A) LE SOUCI ÉDUCATIF DES FAMILLES

L’intérêt des familles pour l’école est massif. Chaque individu est passé par l’école et peut porter sur elle, en fonction de ses propres expériences, un jugement, plus ou moins objectif. Tous les parents d’élèves, tous les grands parents ont d’abord été des élèves. Par ailleurs, l’Éducation Nationale emploie environ un million et demi de fonctionnaires. Si l’on ajoute les retraités, ce chiffre dépasse de beaucoup celui des agriculteurs par exemple et s’approche de celui des chômeurs, on veut dire par là qu’il est dans le débat politique et social une force d’imprégnation de l’opinion publique, d’autant que le corps enseignant procure beaucoup d’élus. Chaque français se veut donc expert en dispositif scolaire.

De plus, les parents confient à l’école l’énorme charge affective de leur progéniture ; on comprend alors que les débats autour de l’institution soient passionnés.

Pour la Nation, on l’a dit, l’école doit maintenir un haut niveau de formation et de qualification de la population, qui garantit les ressources économiques et reconstruire chaque jour l’esprit civique, ciment de l’unité.

Chaque famille s’inscrit individuellement dans ce schéma. Chacune veut trouver dans l’école le moyen pour ses enfants de pérenniser et d’accroître sa supériorité sociale, ou de corriger par l’effet de la promotion scolaire un statut précaire. Chacune veut que l’élève ressorte de la classe nanti d’une valeur ajoutée.

Mais, bien sûr, en fonction de sa prétention d’expertise, chacune souhaite dire à l’institution quelle forme individuelle doit revêtir cette plus value.
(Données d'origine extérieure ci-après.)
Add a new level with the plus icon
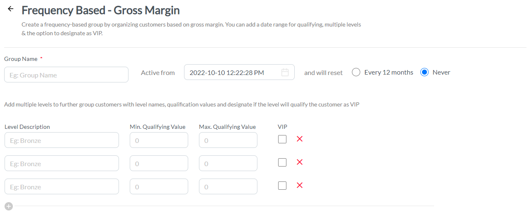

Les familles, dans un monde où la compétition fait reculer la valeur d’Égalité, n’acceptent plus que le pédagogue soit le seul à déterminer les modalités des parcours et des succès scolaires. Une pédagogie familiale, à la fois associée et concurrente de celle de l’école se développe, elle est sous tendue par des enjeux économiques considérables et fait de la question scolaire un thème central de la vie des familles : une enquête réalisée à Nancy en 1986 auprès de parents d’élèves de 14 à 16 ans indique que 33 % des conflits familiaux en découlent. L’école constitue le premier objet des échanges familiaux.

Fréquemment, le lieu de résidence de la famille est commandé par la proximité de l’école et l’emploi du temps familial en est toujours affecté. Plus de 25 % des adolescents reçoivent des cours particuliers.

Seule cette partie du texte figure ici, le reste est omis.